*** Document text

Renfield shmenfield: Nicolas Cage would like his own Dracula movie, please

If a movie about Dracula’s familiar isn’t a franchise starter, we don’t know what is

Renfield shmenfield: Nicolas Cage would like his own Dracula movie, please
Nicolas Cage and Nicholas Hoult Photo: Michael K. Short (Universal)

How novel it seems to make a movie about Renfield, Dracula’s lowly familiar. Renfield has a lot going for it: Rob Zombie’s The Munsters lighting aesthetic and the director of The Lego Batman Movie. It also has Nicolas Cage playing the famed count. But one movie wasn’t enough for Mr. Cage, who already seems to regret not diving deeper into Renfield. In a new interview with Total Film (via Variety), the actor admitted that he didn’t get a complete picture of Dracula’s “psyche.” Who other than Cage would dare plumb the depths of The Prince Of Darkness’ psychology and blood addiction?

******

- **Tasks for this exercise**
a: In the article about Nicolas Cage playing Dracula, which publication interviewed Cage?
b: Repeat the passage of the Nicolas Cage article starting at "If a movie about" and ending at "K. Short (Universal)".
c: According to the Nicolas Cage article, why was one movie not enough for Cage?

*** Given material

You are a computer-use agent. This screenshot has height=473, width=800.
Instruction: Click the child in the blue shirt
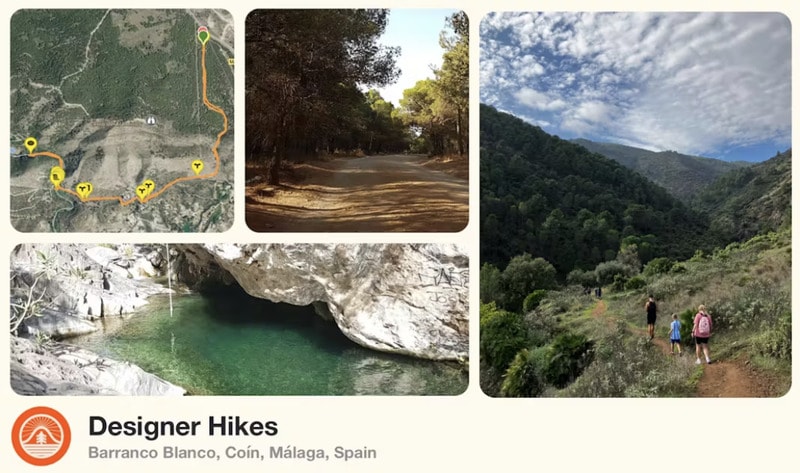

******

- **Answers**
a: Total Film (via Variety).

b:
If a movie about Dracula’s familiar isn’t a franchise starter, we don’t know what is

Renfield shmenfield: Nicolas Cage would like his own Dracula movie, please
Nicolas Cage and Nicholas Hoult Photo: Michael K. Short (Universal)

c: He already seems to regret not diving deeper into Renfield. In an interview with Total Film, he admitted that he didn't get a complete picture of Dracula's "psyche."